══ PAGE TEXT ══

The answer to "keeping"
may lie in really tough separator sheets where the electrode can be
somewhat compressed against the sheet in use and all the electrodes
sandwiched into a rectangular box.
But what about powerful high pressure presses
for compacting them in the first place?
Flat Plate Electrodes
Following up on the thoughts above about square batteries,
over my holiday I
decided to abandon the cylinder without even trying it, at least for
now, and to try making a system for doing flat plates. For one thing,
in spite
of electroplating, the perforated brass
sheet still looks yellowish. I have little doubt it will quickly
corrode like the first one did.
I realized flat electrodes could be compacted about the
same way as the perforated tubes if they were placed in a steel box
with an END open instead of a FACE:
from one end with a plunger rod and a hammer. (I may or may not have
written of this idea before.) The trick is not to damage the the
stainless steel mesh on the collector plate in the process.
I decided to use the previously shown rectangular case
(right, below), but
after seeing the book, I would put it on end, with a small gap
- 1/4" or 1/2" - at the top, and another small gap at the bottom to
hold any sediments that precipitate out. The electrode terminals would
stick out
the top at the sides, with a pressure relief
valve/filler cap in the middle.
L to R:
Steel box bottom & sides (note beveled top end)
a 3" x 12" electrode collector plate, wrapped with stainless steel
mesh
box top (bolts through sides to bottom)
"ideal" final battery case (will stand upright)
I took two
flat plates of steel (1/4" thick) and three
pieces of steel bar, 1/4" x 1/2", and made a very strong, stiff box
that bolts together.
Inner dimensions are 3" x 12.5" x 7mm. The flat plate electrodes with
stainless steel mesh (left of center)
as previously planned are to be 3" x 12".
The
1/4" thick bar gives about ~7mm thick electrodes. Another
set of bars 3/16" x 1/2" gives thinner
electrodes (~5mm). Only one end of the box is open, a 1/4" x 3"
opening. I ground off the edges at this end at an angle to form a bit
of a funnel to pour electrode powders into the box.
The electrode compacting ("loading", "briquetteing")
procedure
is:
1. Cut a sheet of plastic (eg mylar, acetate...) to the outer size of
the box.
2. Bolt the box together with the plastic covering one inside face.
3. Slip in the electrode plate opposite the plastic, stainless mesh
facing in, leed sticking out the open top.
4. Put in a couple of temporary plastic wedge spacers to hold the
electrode plate
against the side.
5. Pour in some electrode mixture.
6. Tamp it down
using a steel bar that's thinner than the space and beveled at the end
so it won't easily rip the plastic or mesh. Pound it with a hammer.

═══

• GOAL 1: Transcribe the passage on flat plate electrodes exactly, starting at "The electrode compacting" and ending at "one inside face.".
• GOAL 2: Write the next part of the passage on flat plate electrodes, picking up after its final sentence.

══ SUPPLIED ENTRIES ══

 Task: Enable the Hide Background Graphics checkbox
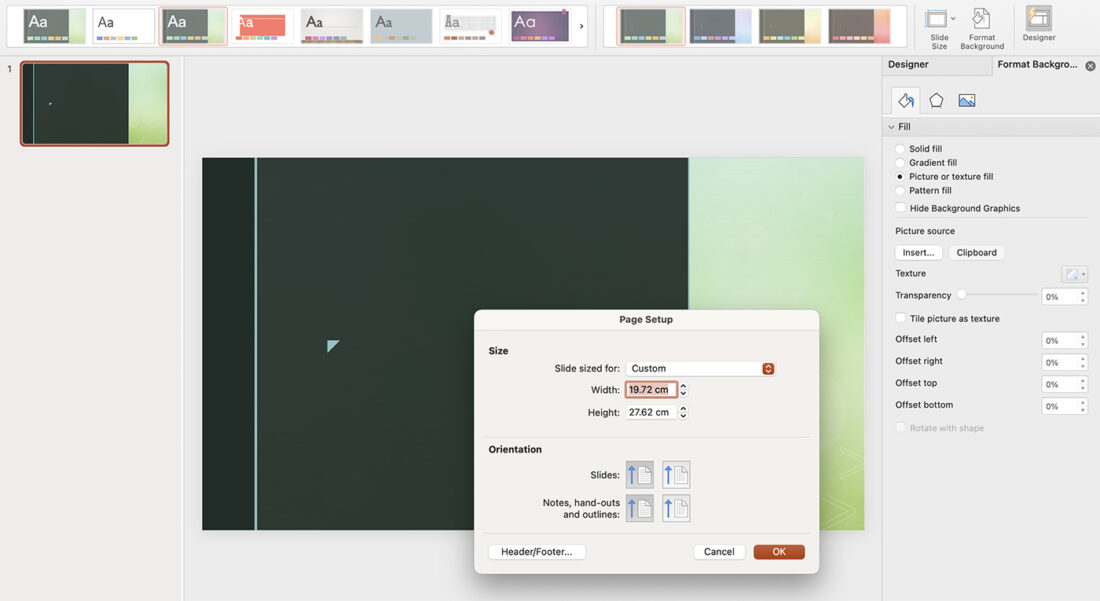click(x=900, y=208)
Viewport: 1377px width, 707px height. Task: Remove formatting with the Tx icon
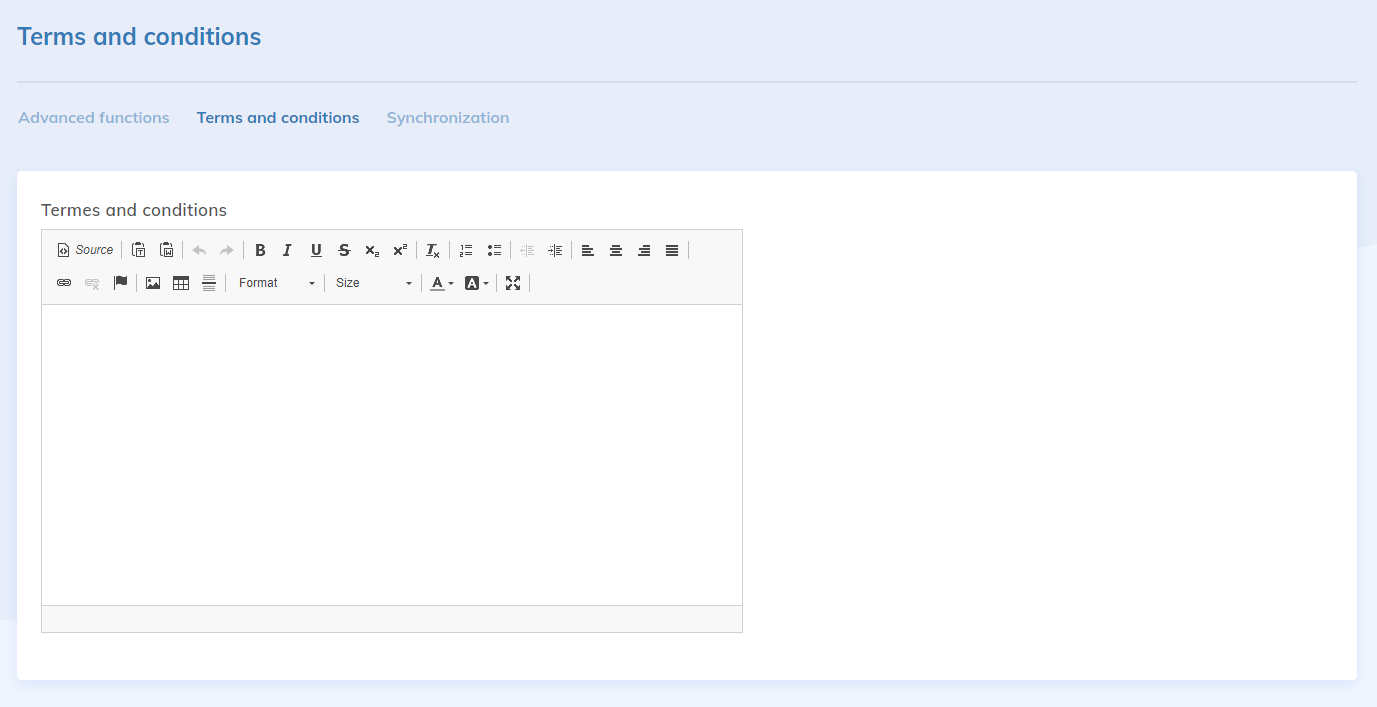[432, 250]
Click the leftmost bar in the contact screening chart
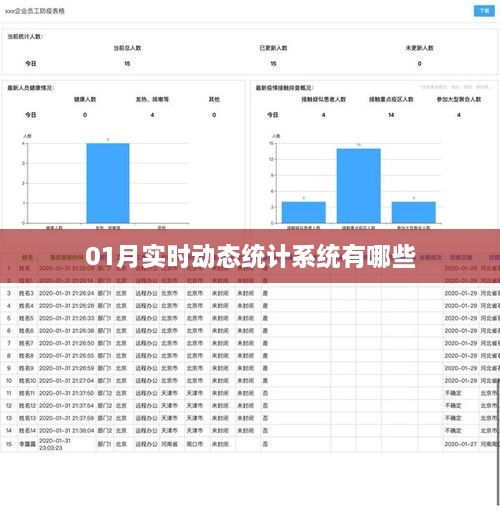Viewport: 500px width, 512px height. click(303, 212)
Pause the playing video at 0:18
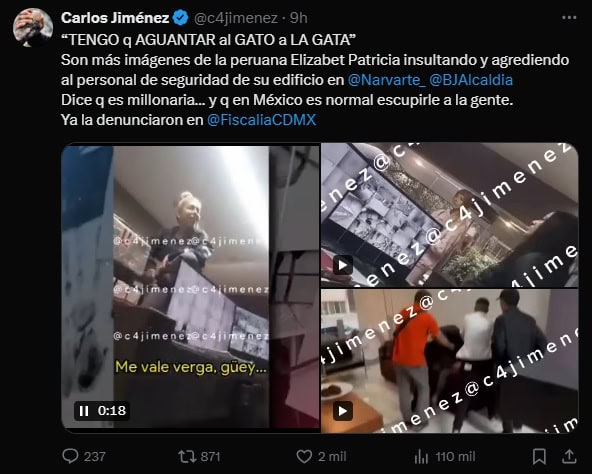592x474 pixels. (x=84, y=411)
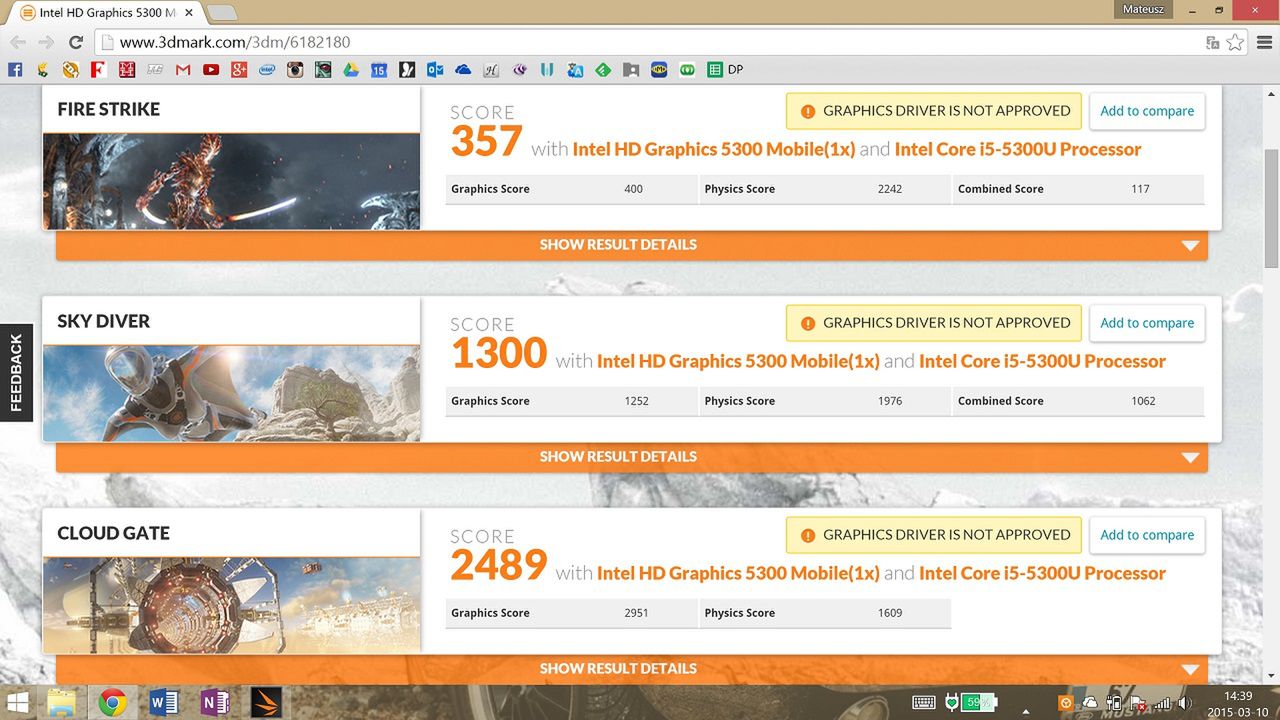1280x720 pixels.
Task: Open the Google Drive bookmark
Action: (350, 69)
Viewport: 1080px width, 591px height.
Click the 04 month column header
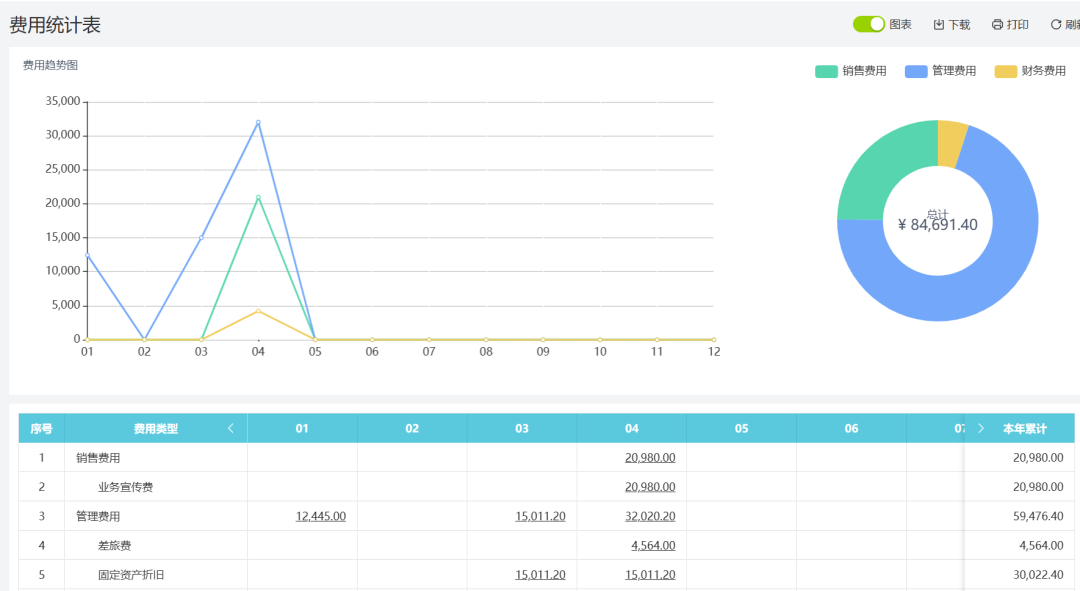pos(631,428)
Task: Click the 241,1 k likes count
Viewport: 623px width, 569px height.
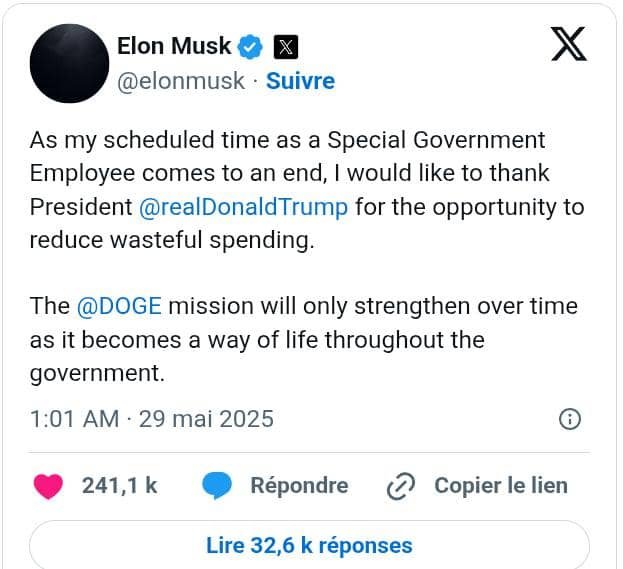Action: click(x=119, y=486)
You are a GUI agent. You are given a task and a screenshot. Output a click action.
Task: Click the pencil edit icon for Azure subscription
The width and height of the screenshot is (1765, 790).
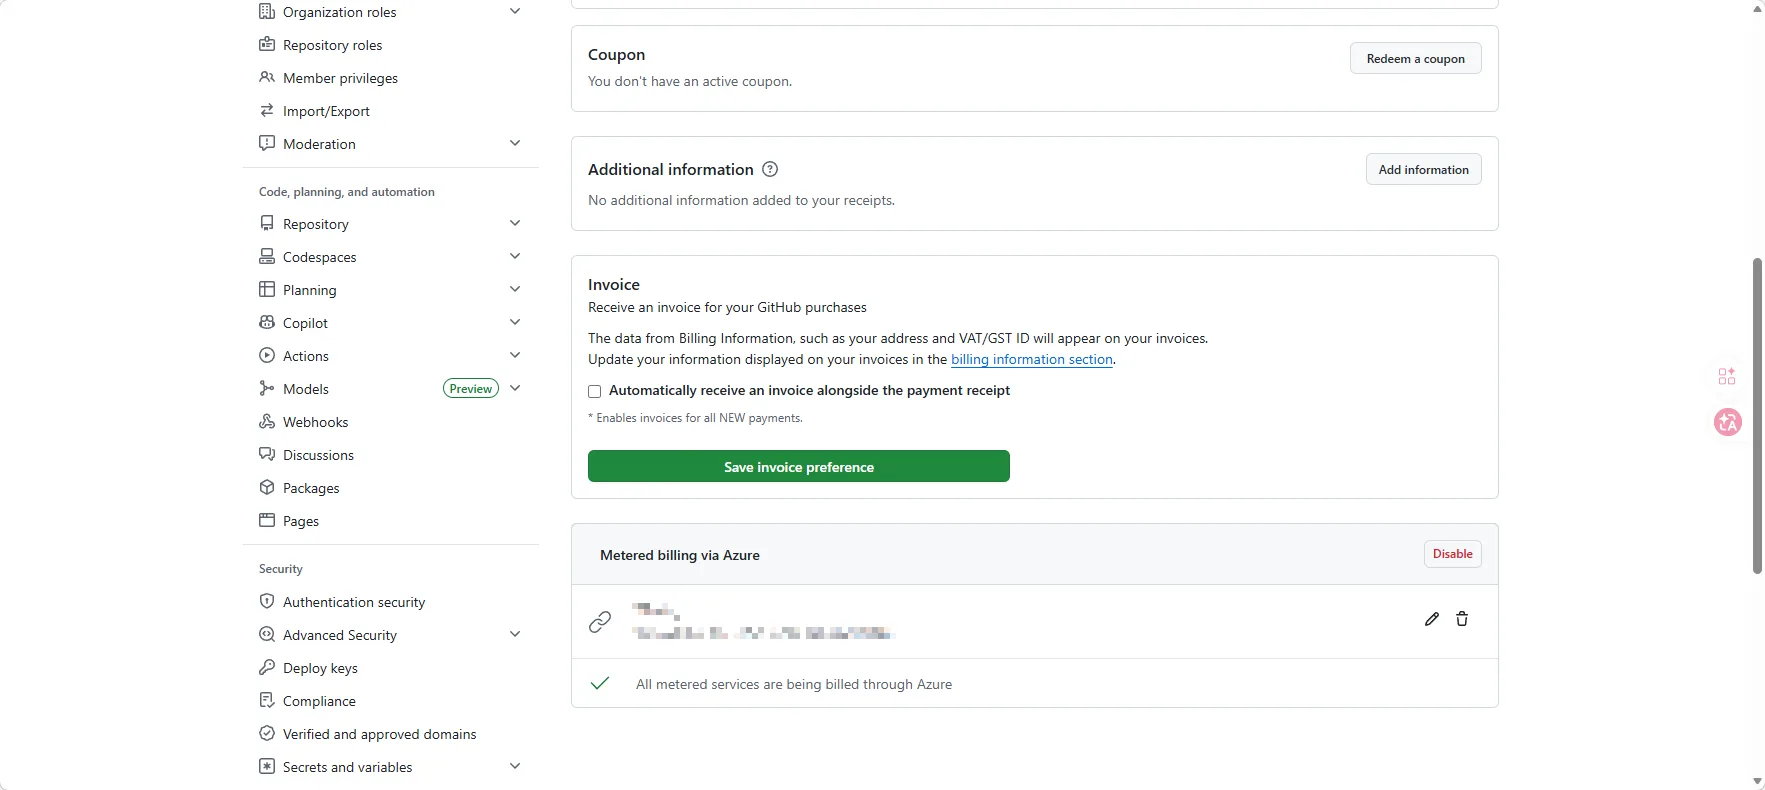pyautogui.click(x=1432, y=619)
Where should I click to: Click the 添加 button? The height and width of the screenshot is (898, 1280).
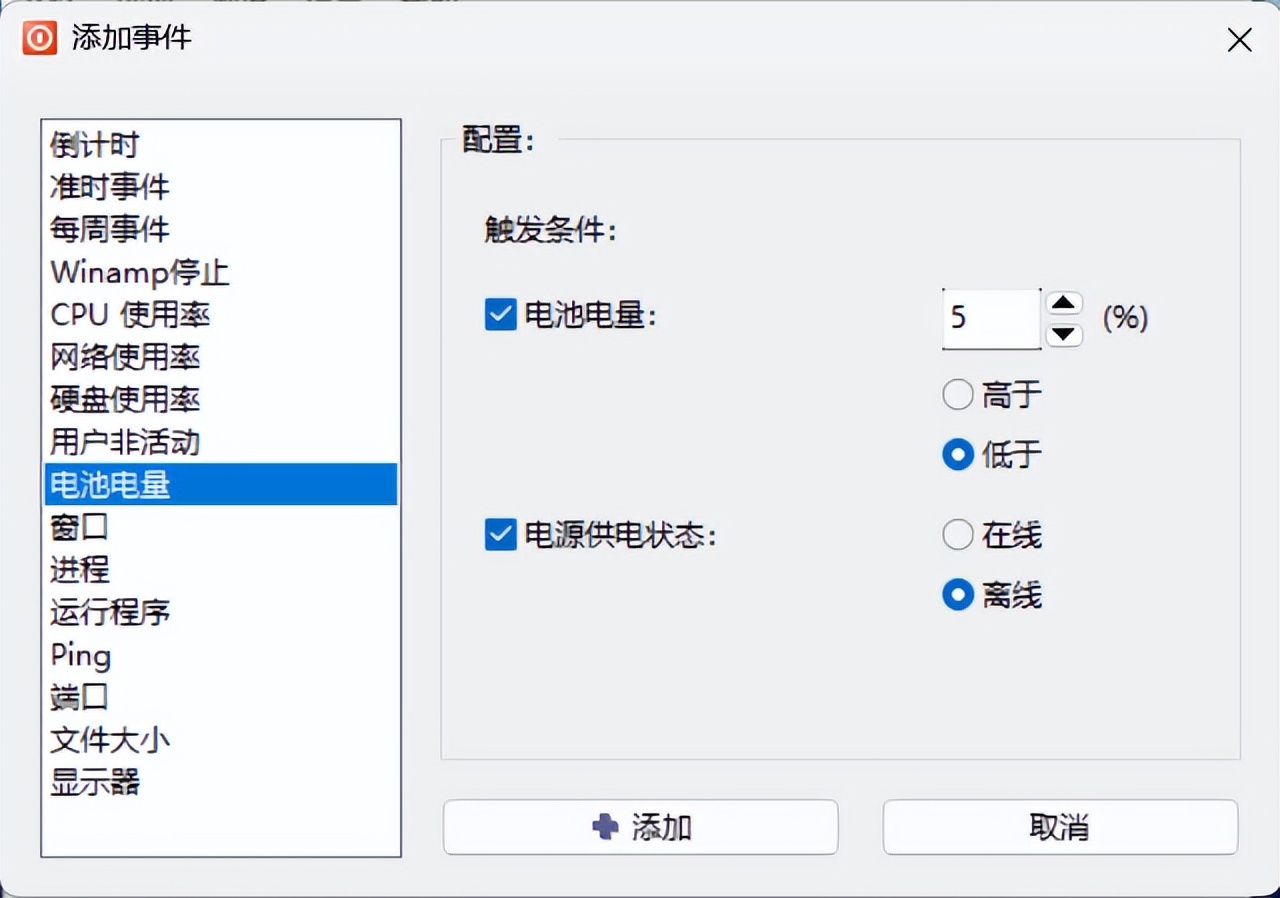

═══

• EXPECTED ANSWER 1:
The electrode compacting ("loading", "briquetteing")
procedure
is:
1. Cut a sheet of plastic (eg mylar, acetate...) to the outer size of
the box.
2. Bolt the box together with the plastic covering one inside face.

• EXPECTED ANSWER 2:
(If the mixture is too wet, it may ooze around the sides instead of
compacting. Get it drier and try again.)
7. Repeat 5 & 6 until full,
removing the spacers whenever convenient.
8. Unscrew the box bolts, take the top off and peel off the
plastic.
9. Twist the sides and bottom end piece loose (if they stick to the
electrode) and remove them. (I should probably polish the side pieces.)
You should now have a solid - tho easily crumbled - electrode
sitting on a
piece of steel. The texture and stiffness will depend on the
formulation (that's another subject) as well as on how hard you
hammered down each layer. I note that the battery book calls bars
of compacted active material "briquettes".
11. Wrap it in an envelope of separator paper/material.
To try out electrode formulations, I made
electrodes just 3" x 1.5" instead of 3" x 12". I filled 10.5" of the
box with a wooden filler piece and worked
up by the open end.
The negative electrode was a mixture of manganese
hydroxide [Mn(OH)2, 23.4g] and potassium permanganate [KMnO4,
10.0g]. To this was added a bit of Sunlight dishsoap and a little
acetal ester as gel. On the second try it made an electrode about 77 x
35 x 5mm, giving 27 sq.cm interface area and 13.5 cc volume.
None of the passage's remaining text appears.